### [WHAT IS EXPECTED]
Nothing but the lines from the one including "This screenshot has width=1013, height=819." through the last line of the entries, restated exactly, should appear in the answer; omit the pictures.

(Records excerpted from a collection)

***

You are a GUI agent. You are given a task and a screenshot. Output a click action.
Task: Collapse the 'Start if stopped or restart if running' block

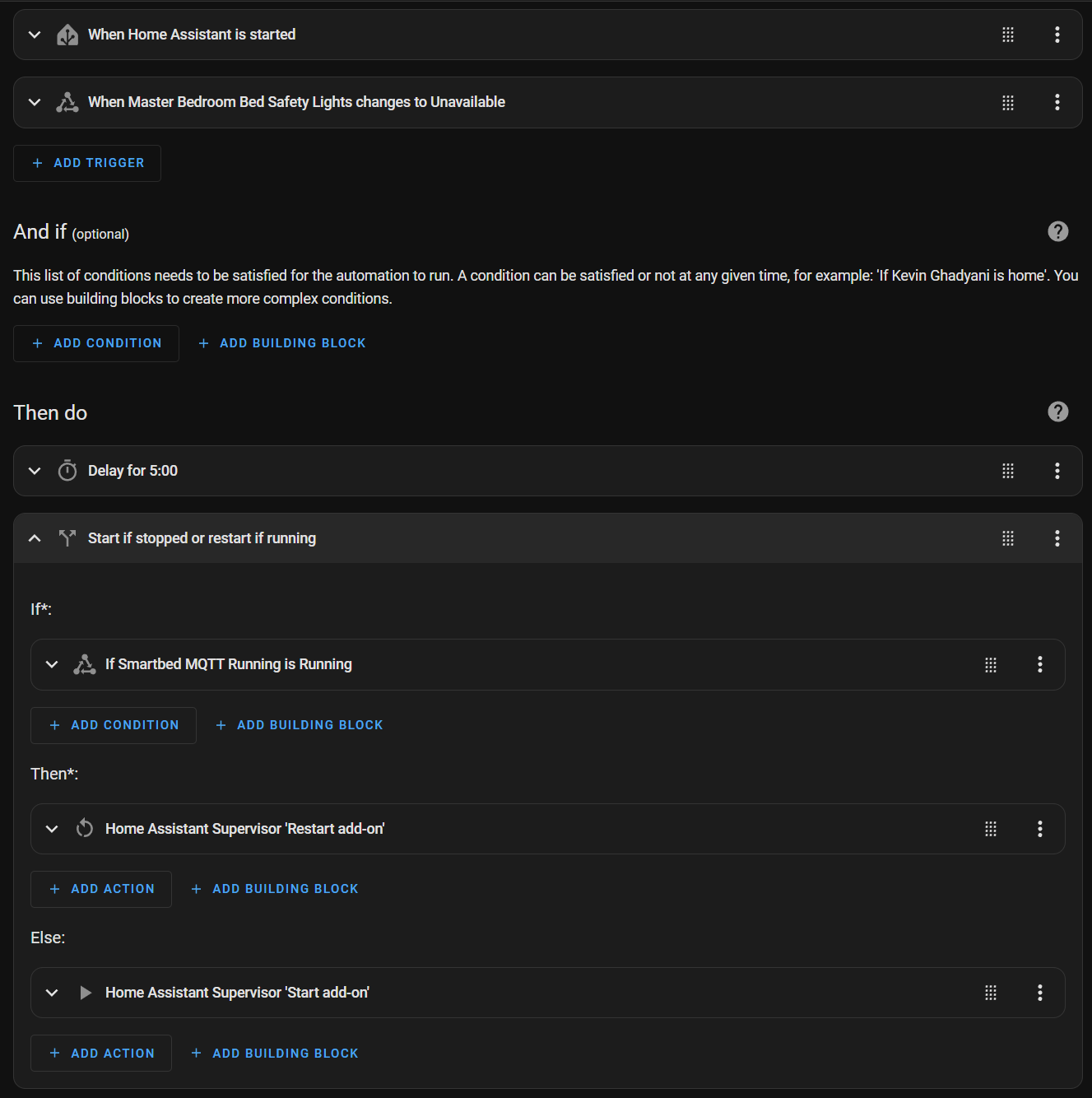click(35, 537)
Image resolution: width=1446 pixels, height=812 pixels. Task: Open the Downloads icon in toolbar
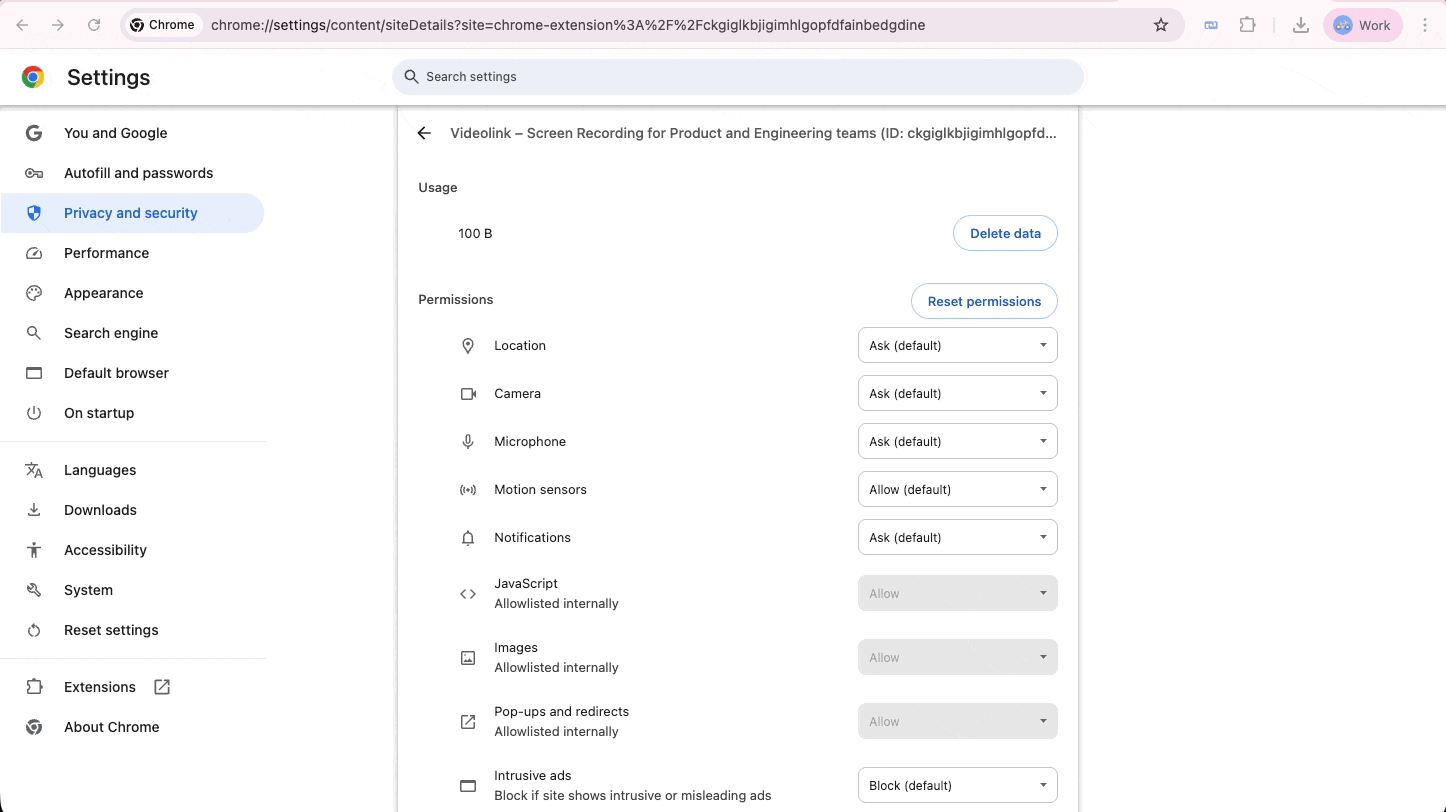pos(1300,24)
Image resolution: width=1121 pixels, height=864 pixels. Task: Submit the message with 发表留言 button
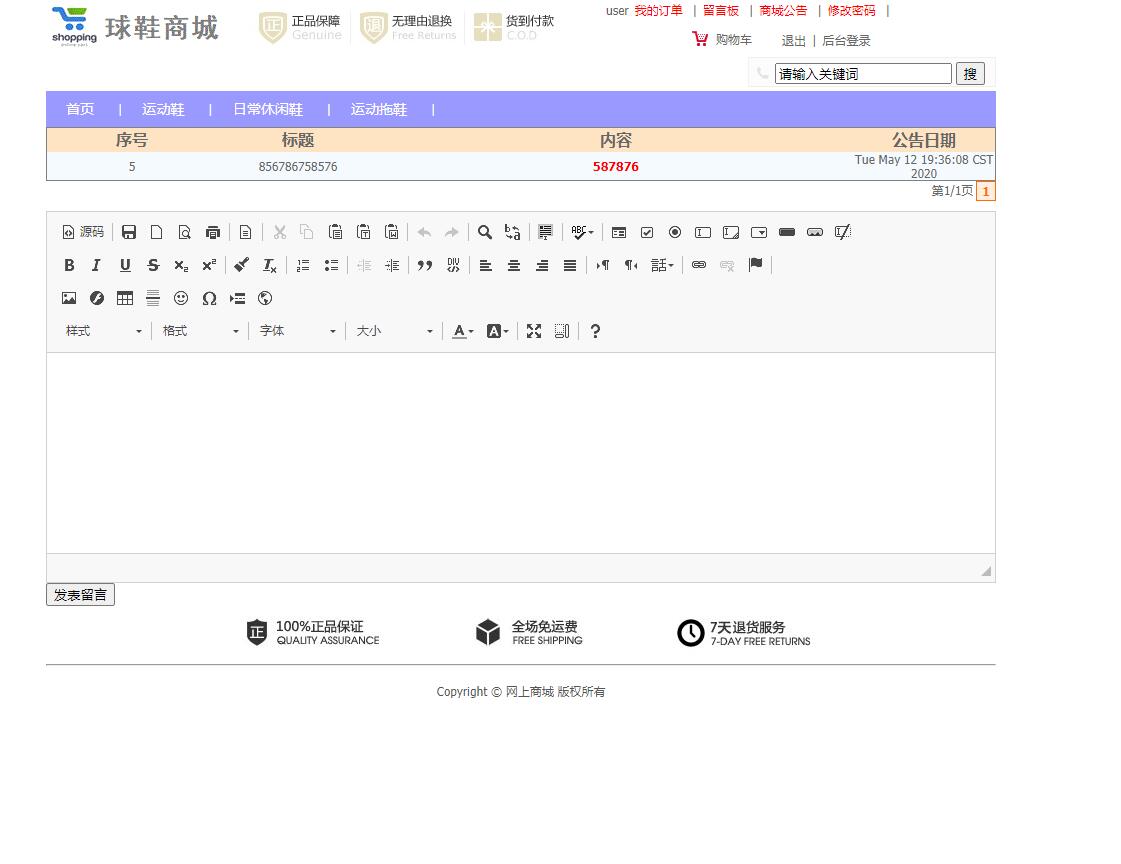80,594
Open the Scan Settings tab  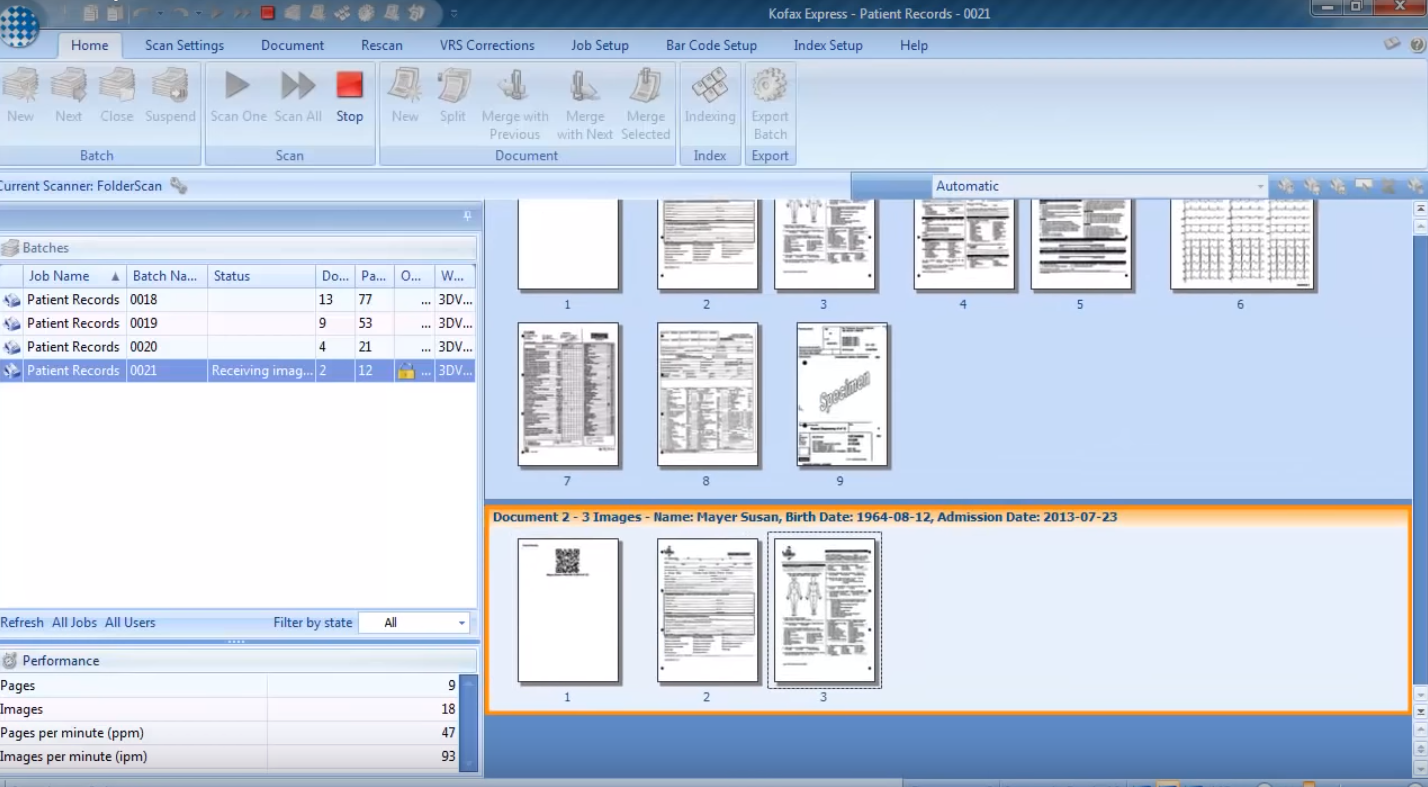point(184,45)
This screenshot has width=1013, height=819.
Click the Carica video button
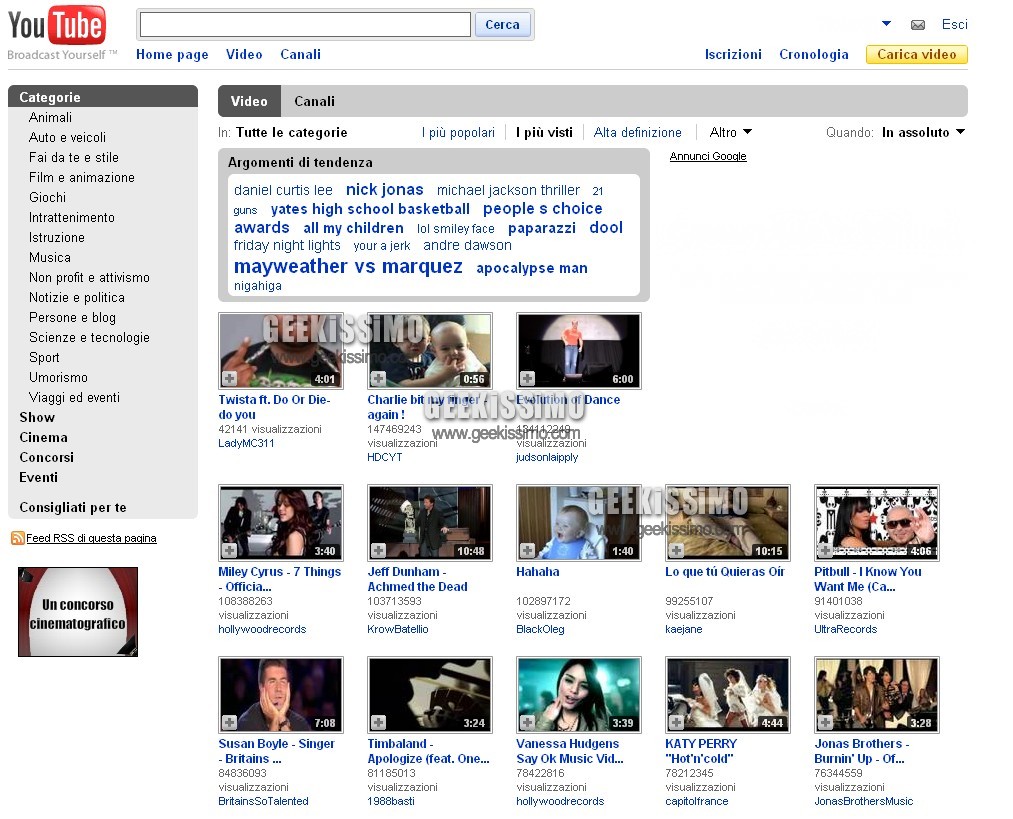(916, 55)
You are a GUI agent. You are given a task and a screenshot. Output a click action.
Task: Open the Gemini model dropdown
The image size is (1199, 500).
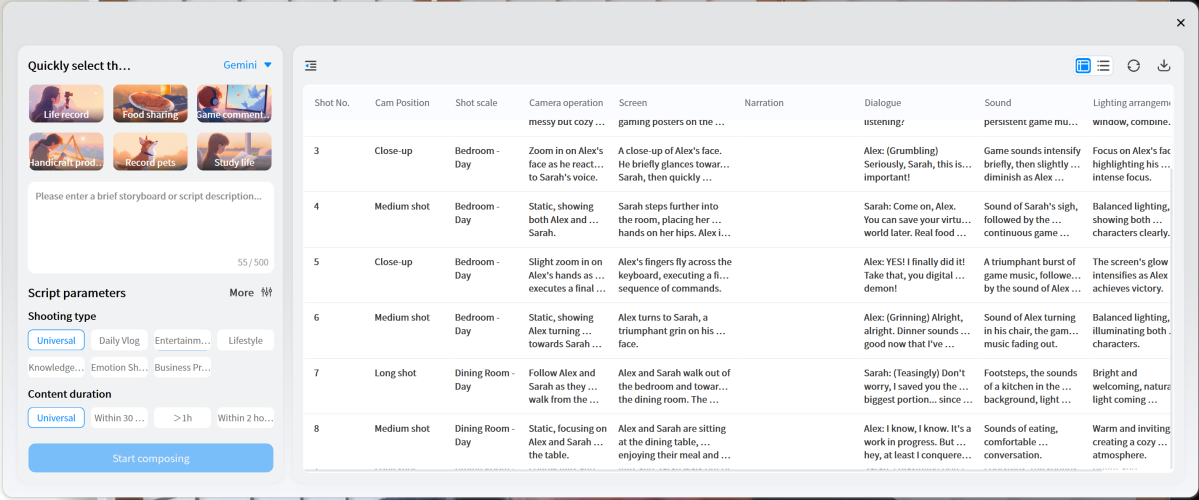pos(247,65)
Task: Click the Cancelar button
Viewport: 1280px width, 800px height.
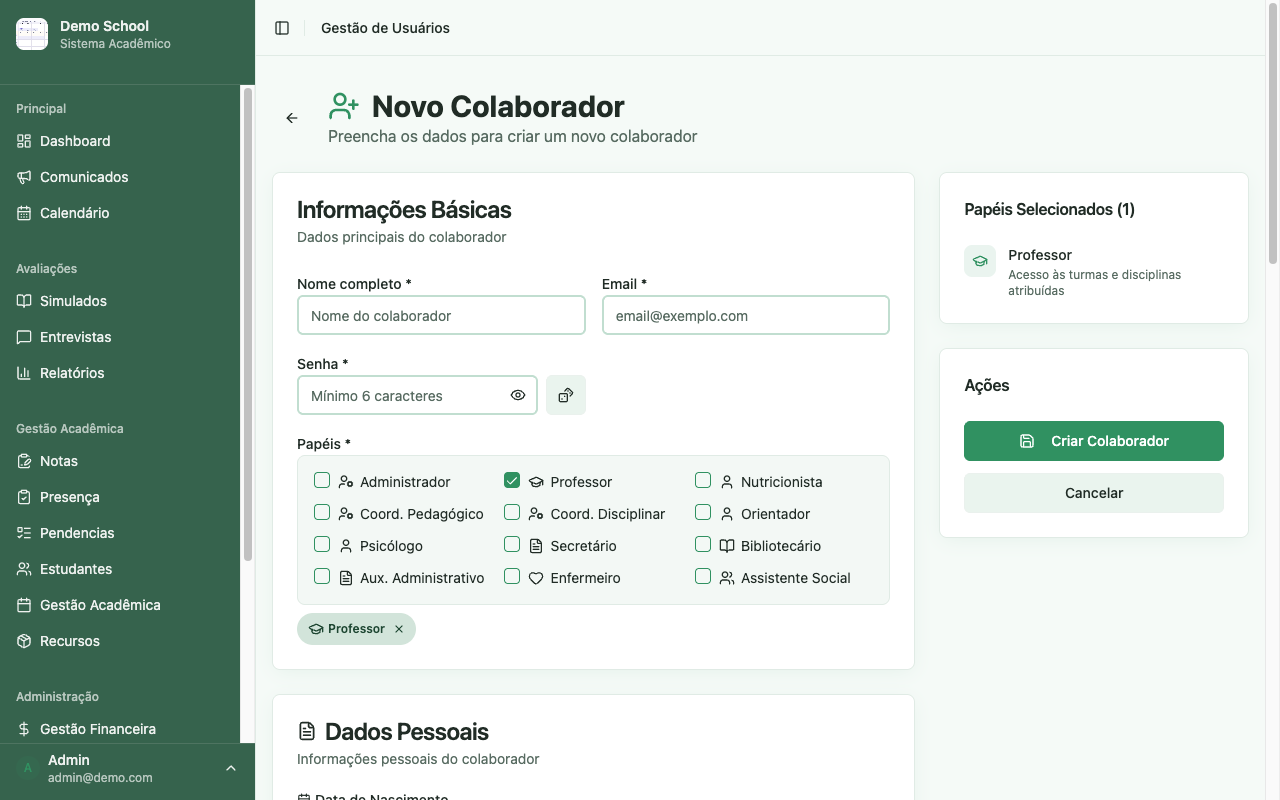Action: pyautogui.click(x=1094, y=493)
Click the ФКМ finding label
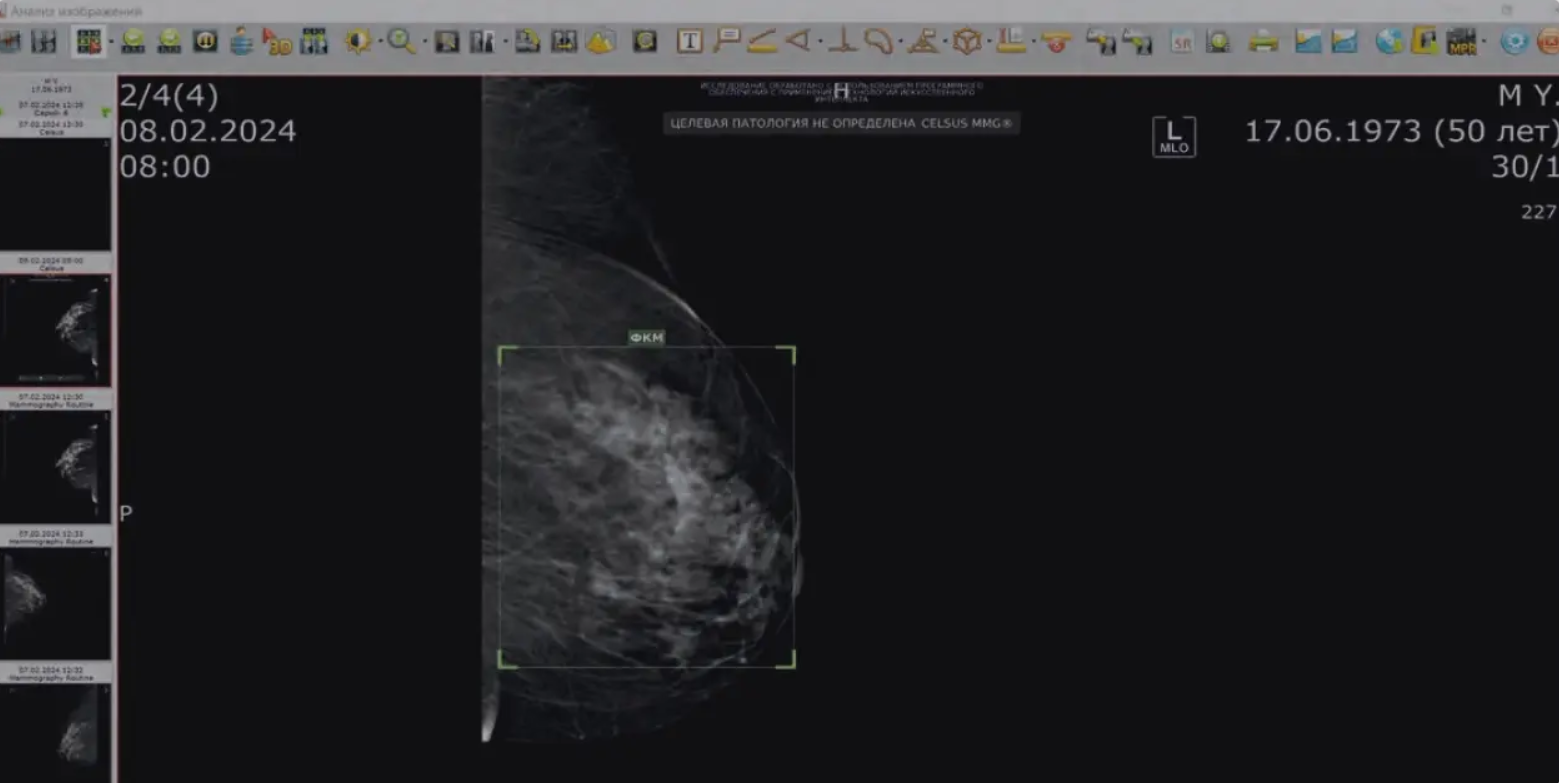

***

### [ANSWER TO THIS TASK]
This screenshot has width=1013, height=819.
Click the Carica video button
(916, 55)
You are a GUI agent. You are given a task and a screenshot. Output a click action.
Task: Open the Gemini model dropdown
The image size is (1199, 500).
pos(247,65)
Task: Click the Cancelar button
Viewport: 1280px width, 800px height.
Action: pyautogui.click(x=1094, y=493)
Click the ФКМ finding label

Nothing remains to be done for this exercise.